Among the entries below, count the lines that contain the word "will". Write down only the total.
Content starts
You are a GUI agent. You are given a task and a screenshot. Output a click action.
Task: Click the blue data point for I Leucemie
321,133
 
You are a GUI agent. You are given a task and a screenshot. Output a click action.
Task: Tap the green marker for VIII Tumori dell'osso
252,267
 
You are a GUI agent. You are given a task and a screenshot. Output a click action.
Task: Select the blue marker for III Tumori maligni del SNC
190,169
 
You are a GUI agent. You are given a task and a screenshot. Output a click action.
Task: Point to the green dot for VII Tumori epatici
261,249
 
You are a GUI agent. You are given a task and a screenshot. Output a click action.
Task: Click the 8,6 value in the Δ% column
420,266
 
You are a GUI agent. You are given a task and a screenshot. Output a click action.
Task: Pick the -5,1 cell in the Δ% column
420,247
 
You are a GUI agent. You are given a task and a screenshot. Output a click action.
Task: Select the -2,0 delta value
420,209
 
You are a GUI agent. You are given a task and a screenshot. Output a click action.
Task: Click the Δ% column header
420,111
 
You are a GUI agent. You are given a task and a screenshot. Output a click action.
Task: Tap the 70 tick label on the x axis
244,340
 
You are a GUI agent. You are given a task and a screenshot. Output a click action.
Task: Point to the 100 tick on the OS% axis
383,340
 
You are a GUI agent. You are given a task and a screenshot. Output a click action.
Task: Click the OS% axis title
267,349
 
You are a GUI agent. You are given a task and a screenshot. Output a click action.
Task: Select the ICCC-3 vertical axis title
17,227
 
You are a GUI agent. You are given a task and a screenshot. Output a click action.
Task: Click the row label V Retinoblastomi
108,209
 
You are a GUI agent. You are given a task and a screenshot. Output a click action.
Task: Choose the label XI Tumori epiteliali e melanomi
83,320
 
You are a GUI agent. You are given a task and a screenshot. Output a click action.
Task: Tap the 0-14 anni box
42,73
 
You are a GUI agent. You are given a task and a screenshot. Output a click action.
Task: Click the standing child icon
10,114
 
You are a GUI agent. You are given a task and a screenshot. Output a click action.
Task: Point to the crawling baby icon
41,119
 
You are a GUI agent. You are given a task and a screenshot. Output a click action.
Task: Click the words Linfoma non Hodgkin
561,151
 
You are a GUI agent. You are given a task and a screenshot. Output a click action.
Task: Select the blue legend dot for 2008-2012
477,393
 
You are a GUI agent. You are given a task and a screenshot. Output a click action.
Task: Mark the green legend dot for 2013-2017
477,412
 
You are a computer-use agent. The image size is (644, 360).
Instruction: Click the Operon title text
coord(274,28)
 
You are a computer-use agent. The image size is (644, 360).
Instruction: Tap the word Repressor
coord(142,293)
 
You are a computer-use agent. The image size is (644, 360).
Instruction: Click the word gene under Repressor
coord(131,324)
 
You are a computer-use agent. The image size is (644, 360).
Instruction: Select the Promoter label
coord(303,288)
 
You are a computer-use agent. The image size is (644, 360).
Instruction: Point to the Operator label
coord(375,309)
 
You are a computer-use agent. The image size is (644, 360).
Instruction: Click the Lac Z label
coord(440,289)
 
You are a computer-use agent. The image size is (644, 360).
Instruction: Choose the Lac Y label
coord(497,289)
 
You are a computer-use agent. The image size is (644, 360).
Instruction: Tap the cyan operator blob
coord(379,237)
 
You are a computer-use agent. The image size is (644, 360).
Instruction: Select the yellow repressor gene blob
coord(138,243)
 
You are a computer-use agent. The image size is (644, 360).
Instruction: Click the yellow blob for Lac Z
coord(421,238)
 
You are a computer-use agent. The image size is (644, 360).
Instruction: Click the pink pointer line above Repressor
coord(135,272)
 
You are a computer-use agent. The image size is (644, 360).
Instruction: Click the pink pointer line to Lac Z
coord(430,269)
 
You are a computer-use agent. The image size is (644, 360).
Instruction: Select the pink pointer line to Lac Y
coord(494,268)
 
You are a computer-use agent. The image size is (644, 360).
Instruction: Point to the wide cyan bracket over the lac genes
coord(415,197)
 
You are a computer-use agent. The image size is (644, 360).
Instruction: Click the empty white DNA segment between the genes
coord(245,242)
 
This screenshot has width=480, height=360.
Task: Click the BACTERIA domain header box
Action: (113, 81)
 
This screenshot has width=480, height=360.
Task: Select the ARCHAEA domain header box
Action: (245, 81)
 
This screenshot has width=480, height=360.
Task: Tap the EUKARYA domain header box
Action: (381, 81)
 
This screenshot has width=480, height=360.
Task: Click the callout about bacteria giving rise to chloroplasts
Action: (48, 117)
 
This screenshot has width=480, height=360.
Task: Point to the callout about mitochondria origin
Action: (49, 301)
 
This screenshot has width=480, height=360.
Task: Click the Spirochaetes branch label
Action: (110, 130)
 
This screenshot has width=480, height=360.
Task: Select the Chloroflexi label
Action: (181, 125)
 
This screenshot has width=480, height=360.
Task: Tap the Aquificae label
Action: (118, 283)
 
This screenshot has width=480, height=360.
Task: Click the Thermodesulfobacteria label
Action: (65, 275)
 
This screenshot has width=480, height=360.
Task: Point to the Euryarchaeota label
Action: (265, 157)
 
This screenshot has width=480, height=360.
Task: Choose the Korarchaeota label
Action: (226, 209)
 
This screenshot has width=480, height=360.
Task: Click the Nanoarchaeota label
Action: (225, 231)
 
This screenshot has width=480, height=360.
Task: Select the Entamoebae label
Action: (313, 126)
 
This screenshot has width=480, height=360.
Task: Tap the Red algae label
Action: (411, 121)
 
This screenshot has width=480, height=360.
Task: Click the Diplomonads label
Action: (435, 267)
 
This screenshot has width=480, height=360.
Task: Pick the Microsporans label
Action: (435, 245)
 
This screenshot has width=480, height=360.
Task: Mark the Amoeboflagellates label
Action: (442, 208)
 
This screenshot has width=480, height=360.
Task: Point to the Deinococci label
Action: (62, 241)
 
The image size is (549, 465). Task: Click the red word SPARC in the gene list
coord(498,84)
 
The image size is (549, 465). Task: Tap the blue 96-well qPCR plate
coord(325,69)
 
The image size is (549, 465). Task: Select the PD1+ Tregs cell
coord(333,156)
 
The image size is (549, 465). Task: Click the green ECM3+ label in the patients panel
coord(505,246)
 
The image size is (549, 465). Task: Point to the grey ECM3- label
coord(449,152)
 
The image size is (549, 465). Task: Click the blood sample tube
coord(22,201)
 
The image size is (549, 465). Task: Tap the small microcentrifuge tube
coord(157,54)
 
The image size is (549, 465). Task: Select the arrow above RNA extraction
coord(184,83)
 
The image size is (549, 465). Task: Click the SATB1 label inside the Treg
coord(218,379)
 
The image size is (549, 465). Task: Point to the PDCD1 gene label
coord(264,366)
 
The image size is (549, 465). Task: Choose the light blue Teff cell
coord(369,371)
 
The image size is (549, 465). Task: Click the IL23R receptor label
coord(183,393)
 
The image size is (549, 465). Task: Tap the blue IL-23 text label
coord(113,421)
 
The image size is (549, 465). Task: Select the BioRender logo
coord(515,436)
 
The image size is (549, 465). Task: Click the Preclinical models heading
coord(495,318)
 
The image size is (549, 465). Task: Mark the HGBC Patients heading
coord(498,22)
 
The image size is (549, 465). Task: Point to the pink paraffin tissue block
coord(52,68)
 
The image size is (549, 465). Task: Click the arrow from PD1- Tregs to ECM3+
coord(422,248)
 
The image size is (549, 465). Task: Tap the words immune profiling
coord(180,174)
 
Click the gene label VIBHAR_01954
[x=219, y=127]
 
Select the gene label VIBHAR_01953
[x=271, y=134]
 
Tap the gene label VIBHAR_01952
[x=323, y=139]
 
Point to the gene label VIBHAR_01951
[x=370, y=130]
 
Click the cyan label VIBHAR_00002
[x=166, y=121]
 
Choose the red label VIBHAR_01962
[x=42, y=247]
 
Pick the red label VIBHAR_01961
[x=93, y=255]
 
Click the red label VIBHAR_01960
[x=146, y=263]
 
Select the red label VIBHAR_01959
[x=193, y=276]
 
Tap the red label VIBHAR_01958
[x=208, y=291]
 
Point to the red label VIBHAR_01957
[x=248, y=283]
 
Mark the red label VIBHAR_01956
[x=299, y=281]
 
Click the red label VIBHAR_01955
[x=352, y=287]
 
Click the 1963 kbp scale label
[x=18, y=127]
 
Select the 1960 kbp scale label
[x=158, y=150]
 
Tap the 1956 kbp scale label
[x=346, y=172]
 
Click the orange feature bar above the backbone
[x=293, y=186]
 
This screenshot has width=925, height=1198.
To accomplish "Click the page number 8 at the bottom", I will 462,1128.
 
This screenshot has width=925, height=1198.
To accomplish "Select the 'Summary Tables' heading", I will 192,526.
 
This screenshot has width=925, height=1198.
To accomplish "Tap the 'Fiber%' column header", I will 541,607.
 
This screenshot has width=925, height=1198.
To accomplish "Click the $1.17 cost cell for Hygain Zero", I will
Content ends
» Solution for this exercise
4